Set tasks -
[1] Summarize the thread in two sentences.
[2] Duplicate the thread from "We would need" up to and including "limit is reached.".

Page -
+ + + + +

Re: [PATCH v5 1/6] nvme: authentication error are always non-retryable

From: Hannes Reinecke
Date: Wed Apr 10 2024 - 08:06:07 EST


On 4/10/24 12:21, Sagi Grimberg wrote:


On 10/04/2024 9:52, Daniel Wagner wrote:
On Tue, Apr 09, 2024 at 11:26:00PM +0300, Sagi Grimberg wrote:

On 09/04/2024 12:35, Daniel Wagner wrote:
From: Hannes Reinecke <hare@xxxxxxx>

Any authentication errors which are generated internally are always
non-retryable, so use negative error codes to ensure they are not
retried.
The patch title says that any authentication error is not retryable, and
the patch body says "authentication errors which are generated locally
are non-retryable" so which one is it?
Forgot to update the commit message. What about:

   All authentication errors are non-retryable, so use negative error
   codes to ensure they are not retried.

?

I have a question, what happens if nvmet updated its credentials (by the admin) and in the period until the host got his credentials updated, it
happens to disconnect/reconnect. It will see an authentication
error, so it will not retry and remove the controller altogether?

Sounds like an issue to me.

Usual thing: we cannot differentiate (on the host side) whether the
current PSK is _about_ to be replaced; how should the kernel
know that the admin will replace the PSK in the next minutes?

But that really is an issue with the standard. Currently there is no
way how a target could inform the initiator that the credentials have
been updated.

We would need to define a new status code for this.
In the meantime the safe operations model is to set a lifetime
for each PSK, and ensure that the PSK is updated on both sides
during the lifetime. With that there is a timeframe during which
both PSKs are available (on the target), and the older will expire
automatically once the lifetime limit is reached.

Cheers,

Hannes

+ + + + +

Supplied data -
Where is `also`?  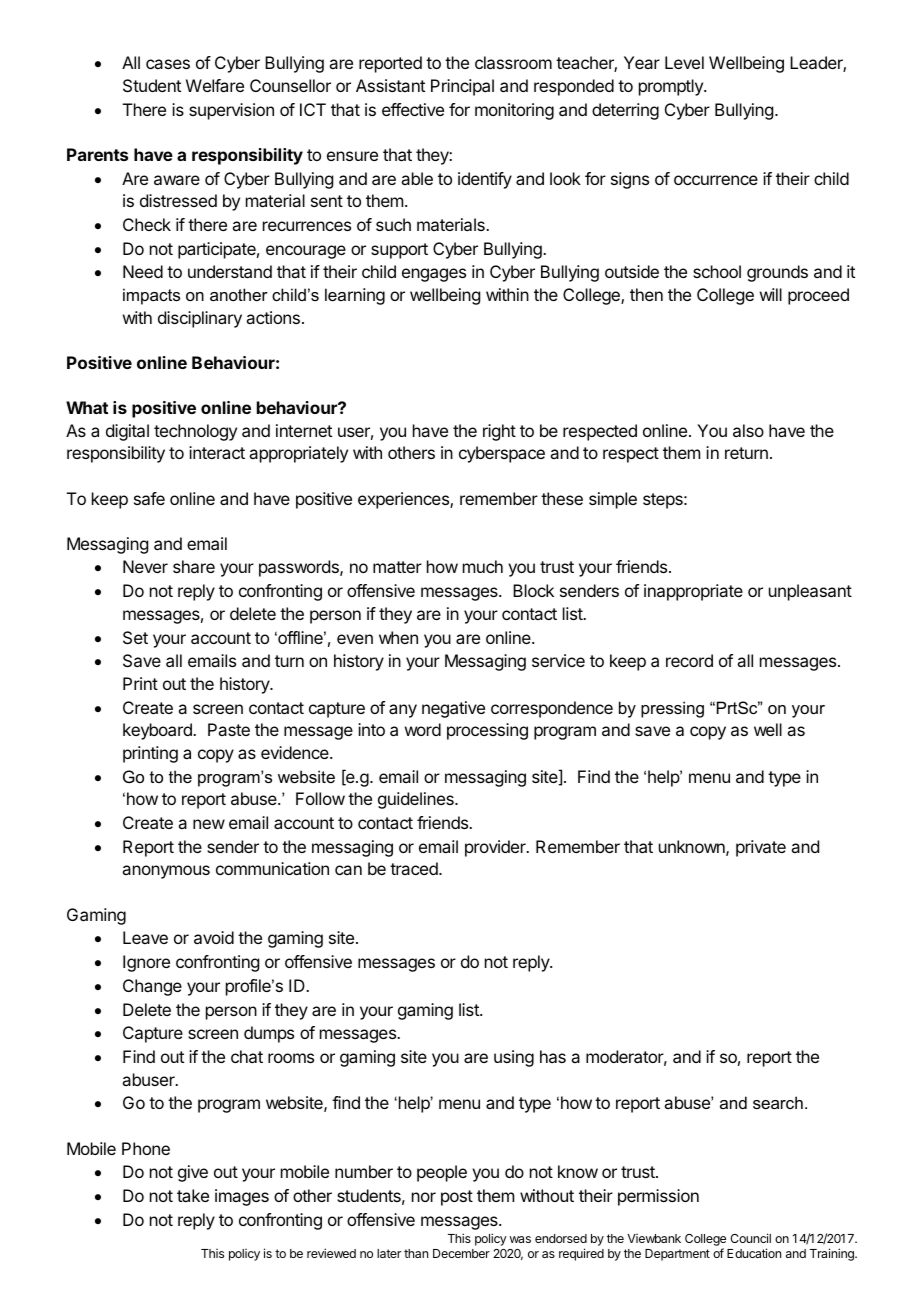 also is located at coordinates (748, 430).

+ + + + +

Solutions for each task -
[1] A patch uses negative error codes so that authentication errors are not retried, and after a question about whether this covers all such errors or only internally generated ones, the commit message is reworded to say all authentication errors are non-retryable. When a concern is raised that a host reconnecting during a target credential update would see an authentication error, stop retrying and remove the controller, the reply says the host cannot know a PSK is about to be replaced, notes that the standard gives a target no way to signal updated credentials, and recommends giving each PSK a lifetime so that both sides update it in time while the older one expires automatically.

[2]
We would need to define a new status code for this.
In the meantime the safe operations model is to set a lifetime
for each PSK, and ensure that the PSK is updated on both sides
during the lifetime. With that there is a timeframe during which
both PSKs are available (on the target), and the older will expire
automatically once the lifetime limit is reached.